No matter. That year the dam broke loose, and she wound up with contracts on ten books. So far, DiSilverio has done a humorous private investigation series and a mall cop series; her latest series — The Readaholics mysteries — became a national bestseller. The first book was released in April, and the latest installment – The Readaholics and the Poirot Puzzle – launches today, December 1.

The series is set in the fictional Western Slope town of Heaven, Colorado, and follows the five women in the Readaholics Book Club. “The women have jobs ranging from event organizer to part-time mayor to conspiracy theory blogger, and they read classic mysteries,” says DiSilverio. That last bit has been “really cool,” she adds, “because I’d never read those classics, and this is forcing me to get back into the foundations of my own literature.”

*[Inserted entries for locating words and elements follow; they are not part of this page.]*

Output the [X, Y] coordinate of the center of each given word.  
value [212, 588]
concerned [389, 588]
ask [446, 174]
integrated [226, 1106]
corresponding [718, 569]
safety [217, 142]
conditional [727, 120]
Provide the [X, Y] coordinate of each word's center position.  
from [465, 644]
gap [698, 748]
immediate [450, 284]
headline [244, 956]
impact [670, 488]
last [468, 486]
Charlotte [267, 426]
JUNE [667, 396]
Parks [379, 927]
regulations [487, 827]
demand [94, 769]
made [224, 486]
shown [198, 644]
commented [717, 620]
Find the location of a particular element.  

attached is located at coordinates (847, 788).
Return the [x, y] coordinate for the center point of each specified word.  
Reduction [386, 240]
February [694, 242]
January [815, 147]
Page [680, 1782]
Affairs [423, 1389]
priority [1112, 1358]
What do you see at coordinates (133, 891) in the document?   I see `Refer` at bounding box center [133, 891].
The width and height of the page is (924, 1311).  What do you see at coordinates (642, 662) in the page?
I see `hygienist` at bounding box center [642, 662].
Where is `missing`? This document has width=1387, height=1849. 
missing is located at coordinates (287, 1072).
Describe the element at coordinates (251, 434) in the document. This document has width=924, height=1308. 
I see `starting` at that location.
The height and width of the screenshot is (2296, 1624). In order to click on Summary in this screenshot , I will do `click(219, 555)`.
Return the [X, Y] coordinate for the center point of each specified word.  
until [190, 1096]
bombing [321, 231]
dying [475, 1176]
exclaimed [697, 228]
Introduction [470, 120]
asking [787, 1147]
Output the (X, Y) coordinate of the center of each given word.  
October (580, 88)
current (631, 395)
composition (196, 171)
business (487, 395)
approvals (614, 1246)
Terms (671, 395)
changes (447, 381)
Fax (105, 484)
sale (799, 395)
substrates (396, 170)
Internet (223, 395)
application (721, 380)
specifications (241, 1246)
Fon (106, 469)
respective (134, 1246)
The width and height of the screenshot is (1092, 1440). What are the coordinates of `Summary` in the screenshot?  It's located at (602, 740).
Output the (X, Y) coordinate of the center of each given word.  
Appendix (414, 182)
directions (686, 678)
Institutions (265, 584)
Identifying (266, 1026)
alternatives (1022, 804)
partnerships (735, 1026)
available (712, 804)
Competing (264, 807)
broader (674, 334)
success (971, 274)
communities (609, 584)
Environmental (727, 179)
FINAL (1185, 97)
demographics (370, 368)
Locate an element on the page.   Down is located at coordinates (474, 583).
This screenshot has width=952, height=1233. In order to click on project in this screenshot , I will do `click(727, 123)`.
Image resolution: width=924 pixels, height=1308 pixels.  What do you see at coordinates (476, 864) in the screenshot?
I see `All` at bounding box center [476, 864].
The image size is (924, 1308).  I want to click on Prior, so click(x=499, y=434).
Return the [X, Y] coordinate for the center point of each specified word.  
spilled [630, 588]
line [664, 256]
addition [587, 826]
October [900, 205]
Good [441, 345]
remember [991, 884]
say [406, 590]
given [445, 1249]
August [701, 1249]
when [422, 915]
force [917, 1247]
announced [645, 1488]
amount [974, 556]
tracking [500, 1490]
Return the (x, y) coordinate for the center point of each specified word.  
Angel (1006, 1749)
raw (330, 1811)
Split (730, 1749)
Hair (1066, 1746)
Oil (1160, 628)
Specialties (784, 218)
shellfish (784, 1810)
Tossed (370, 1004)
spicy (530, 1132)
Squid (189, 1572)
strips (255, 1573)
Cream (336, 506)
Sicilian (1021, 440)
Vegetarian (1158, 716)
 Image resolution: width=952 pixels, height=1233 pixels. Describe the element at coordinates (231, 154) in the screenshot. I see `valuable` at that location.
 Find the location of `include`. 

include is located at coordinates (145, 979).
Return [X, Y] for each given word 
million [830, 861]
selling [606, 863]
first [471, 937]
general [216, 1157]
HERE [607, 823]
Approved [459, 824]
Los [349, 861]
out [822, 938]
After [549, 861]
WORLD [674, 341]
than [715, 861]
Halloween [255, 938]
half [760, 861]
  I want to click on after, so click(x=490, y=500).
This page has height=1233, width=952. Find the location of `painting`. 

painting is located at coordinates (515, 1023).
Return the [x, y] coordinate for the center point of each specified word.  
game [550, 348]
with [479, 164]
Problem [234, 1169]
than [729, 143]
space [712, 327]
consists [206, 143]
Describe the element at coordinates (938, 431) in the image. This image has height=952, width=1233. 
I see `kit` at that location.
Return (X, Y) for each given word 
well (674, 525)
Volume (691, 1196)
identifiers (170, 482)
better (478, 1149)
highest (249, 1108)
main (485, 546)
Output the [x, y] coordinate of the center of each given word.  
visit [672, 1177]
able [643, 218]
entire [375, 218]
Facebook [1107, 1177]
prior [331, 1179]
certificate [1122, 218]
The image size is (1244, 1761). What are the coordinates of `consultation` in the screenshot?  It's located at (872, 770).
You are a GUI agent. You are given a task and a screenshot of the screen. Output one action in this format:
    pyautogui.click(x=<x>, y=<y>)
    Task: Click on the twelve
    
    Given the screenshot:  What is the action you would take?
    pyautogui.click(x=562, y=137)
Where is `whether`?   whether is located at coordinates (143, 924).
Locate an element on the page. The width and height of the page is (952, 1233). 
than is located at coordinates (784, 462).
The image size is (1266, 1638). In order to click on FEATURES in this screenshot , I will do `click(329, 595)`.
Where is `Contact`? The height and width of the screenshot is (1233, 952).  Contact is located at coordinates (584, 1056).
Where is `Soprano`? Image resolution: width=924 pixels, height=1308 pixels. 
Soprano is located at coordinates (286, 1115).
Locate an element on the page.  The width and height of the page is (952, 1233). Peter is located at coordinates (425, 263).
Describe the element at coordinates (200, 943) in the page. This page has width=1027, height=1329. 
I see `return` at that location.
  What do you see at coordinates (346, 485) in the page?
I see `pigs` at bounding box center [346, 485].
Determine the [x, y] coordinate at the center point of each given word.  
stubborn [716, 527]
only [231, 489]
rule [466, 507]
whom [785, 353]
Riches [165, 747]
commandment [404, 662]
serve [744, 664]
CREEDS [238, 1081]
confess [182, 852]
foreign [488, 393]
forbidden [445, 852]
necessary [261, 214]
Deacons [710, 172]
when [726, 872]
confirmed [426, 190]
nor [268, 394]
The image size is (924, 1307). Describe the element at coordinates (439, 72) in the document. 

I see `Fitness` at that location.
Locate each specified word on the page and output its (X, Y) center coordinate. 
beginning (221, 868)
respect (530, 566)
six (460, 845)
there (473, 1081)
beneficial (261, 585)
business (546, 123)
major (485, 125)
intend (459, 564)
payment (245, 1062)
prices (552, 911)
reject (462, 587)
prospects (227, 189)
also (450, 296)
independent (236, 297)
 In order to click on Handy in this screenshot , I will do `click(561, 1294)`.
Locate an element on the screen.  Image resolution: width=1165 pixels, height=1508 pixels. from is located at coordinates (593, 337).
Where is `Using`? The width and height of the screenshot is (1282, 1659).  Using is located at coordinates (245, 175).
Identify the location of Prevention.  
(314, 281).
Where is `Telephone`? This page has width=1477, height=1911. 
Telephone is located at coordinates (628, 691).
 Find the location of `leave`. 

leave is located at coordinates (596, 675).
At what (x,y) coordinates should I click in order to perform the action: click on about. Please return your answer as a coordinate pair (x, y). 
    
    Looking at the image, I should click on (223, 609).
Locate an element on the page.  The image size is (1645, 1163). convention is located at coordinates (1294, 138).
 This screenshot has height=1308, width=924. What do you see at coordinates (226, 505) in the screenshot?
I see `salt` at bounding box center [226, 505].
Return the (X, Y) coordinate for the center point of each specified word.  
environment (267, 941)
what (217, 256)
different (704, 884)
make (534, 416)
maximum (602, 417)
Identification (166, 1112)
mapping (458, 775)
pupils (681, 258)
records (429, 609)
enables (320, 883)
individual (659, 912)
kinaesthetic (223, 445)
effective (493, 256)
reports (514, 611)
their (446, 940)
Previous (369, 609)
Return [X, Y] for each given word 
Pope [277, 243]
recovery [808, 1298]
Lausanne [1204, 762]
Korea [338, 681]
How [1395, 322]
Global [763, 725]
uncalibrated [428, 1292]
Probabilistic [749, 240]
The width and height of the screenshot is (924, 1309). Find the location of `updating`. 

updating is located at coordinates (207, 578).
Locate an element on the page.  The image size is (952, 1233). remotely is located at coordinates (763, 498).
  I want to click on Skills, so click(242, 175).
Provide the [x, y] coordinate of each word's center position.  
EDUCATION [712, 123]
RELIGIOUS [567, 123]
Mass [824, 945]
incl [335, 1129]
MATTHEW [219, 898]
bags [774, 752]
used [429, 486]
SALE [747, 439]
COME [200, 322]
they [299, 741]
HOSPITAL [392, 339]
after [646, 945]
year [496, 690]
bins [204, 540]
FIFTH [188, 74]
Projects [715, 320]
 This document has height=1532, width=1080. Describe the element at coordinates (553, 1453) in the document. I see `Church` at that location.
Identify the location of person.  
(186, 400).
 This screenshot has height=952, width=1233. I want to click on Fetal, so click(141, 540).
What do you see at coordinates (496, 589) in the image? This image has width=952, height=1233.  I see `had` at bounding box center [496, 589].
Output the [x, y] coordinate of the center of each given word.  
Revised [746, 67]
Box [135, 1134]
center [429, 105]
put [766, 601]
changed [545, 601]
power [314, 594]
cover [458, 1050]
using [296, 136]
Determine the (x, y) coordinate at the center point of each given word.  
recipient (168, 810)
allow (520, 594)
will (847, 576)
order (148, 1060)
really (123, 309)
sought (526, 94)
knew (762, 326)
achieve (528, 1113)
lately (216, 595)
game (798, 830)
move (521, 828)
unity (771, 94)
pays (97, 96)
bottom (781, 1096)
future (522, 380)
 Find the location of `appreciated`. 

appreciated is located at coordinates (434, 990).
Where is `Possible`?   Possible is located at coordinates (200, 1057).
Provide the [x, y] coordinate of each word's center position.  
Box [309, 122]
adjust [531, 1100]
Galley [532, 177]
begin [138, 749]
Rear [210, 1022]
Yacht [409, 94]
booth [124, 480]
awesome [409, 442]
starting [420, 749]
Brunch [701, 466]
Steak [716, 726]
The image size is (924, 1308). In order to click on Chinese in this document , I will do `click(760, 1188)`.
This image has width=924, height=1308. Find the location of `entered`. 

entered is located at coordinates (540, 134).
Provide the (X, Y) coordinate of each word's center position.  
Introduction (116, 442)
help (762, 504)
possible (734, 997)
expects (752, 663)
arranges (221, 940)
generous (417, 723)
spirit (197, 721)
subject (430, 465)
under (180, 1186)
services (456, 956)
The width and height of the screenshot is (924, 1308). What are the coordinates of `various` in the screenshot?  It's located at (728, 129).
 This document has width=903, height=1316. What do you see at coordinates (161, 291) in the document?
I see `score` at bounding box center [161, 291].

The Readaholics characters are smart and feisty. “I wanted them to be women my readers would want to be in a book club with,” DiSilverio explains. In The Readaholics and the Poirot Puzzle, the main protagonist organizes a party; when somebody is murdered there, the Readaholics plunge into their next investigation while simultaneously reading Agatha Christie’s Murder on the Orient Express, which plays into how the book club solves the crime.

In September, DiSilverio released The Reckoning Stones, a standalone novel about Marcy Asher, who fled a tight-knit religious community when she was fifteen after accusing her pastor of molestation. The story opens decades later, when Marcy returns to her hometown of Black Forest, Colorado, to investigate a crime that was never solved. “It’s a novel about forgiveness, grace and redemption, and whether we can earn redemption. It’s also a mystery and suspense novel,” DiSilverio says.

Library Journal made The Reckoning Stones its pick of the month, and The Boston Globe hailed it as "nuanced and believable."

Colorado clearly inspires DiSilverio, who grew up in a military family. “I’ve been here fourteen years, she says. “That’s the longest I’ve ever lived anywhere in my entire life.”

In addition to her surroundings, DiSilverio draws inspiration “from people, from chance encounters, from a news story I hear in passing,” she says. “The way two people interact will spark an idea in me, and my brain goes into what/if mode.”